With its ‘Fit for All’ programme, the Greek city of Heraklion has found an innovative and fun way to bring its citizens and the refugees residing in the city closer together by promoting equity and inclusion through sports and educational activities based on subjects such as local culture and tradition. The city has also developed effective monitoring and evaluation approaches. Meanwhile, in Ibadan, Nigeria, a recent festival of learning offered interactive and varied activities and workshops for different target audiences, thereby reinforcing the concept of lifelong learning in the community. The city has also developed concrete objectives as part of its learning city plan and strong initiatives to engage important local groups such as ethnic minorities in rural areas.
Medellín, in Colombia, coordinates a number of innovative programmes, including one that has helped to successfully reintegrate over 4,650 school drop-outs by engaging with them on a one-to-one basis. The ‘How Are We Doing?’ monitoring and evaluation project is another important component of Medellin’s learning city initiative. In Ukraine, Melitopol has been making marked progress in becoming a learning city, and has put considerable effort into the retraining of internally displaced people that were previously engaged in the mining industry.
Petaling Jaya, Malaysia, has made great strides to improve access to public learning spaces, providing free bus services across four city routes, which also double as information disseminators through their on-board screens. The city is also making good use of the resources provided by the partners. In the Mexican city ofSantiago, citizens have access to a great range of free classes, including robotic courses for children and anti-bullying training.

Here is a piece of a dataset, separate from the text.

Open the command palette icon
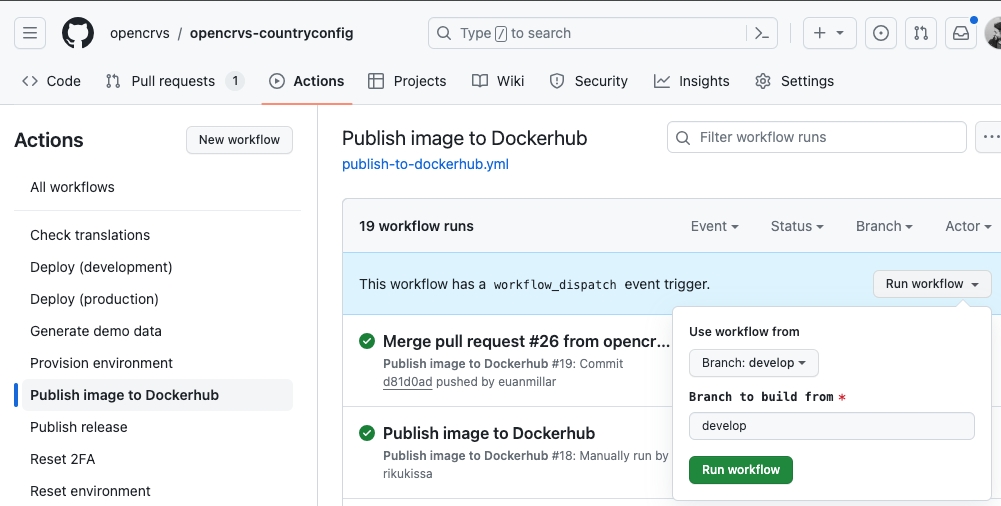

The city has also developed a framework of indicators that enable the monitoring and evaluation of its learning city development progress.
In a great example of how to optimally utilize one’s surroundings, Seodaemun-gu, in the Republic of Korea, has taken advantage of its many high-rise apartments by creating small learning communities that teach 50 courses each year in citizens’ living rooms. The city also counts with a strong monitoring and evaluation mechanism. Finally, the Danish city of Sønderborg has promoted sustainability far beyond its formal education system, and created a coordinated structure for stakeholder involvement that will ensure continued progress as a learning city. The city has developed a ‘4–17–42’ strategy, where ‘4’ stands for the city’s four political commitments (environmental, economic, social and cultural), ‘17’ represents the city’s commitment to the 17 UN Sustainable Development Goals (SDGs), and ‘42’ represents the 42 features included in the UNESCO GNLC’s Key Features of Learning Cities.
The awards will be delivered during a ceremony at the 2019 International Conference on Learning Cities in Medellín, Colombia.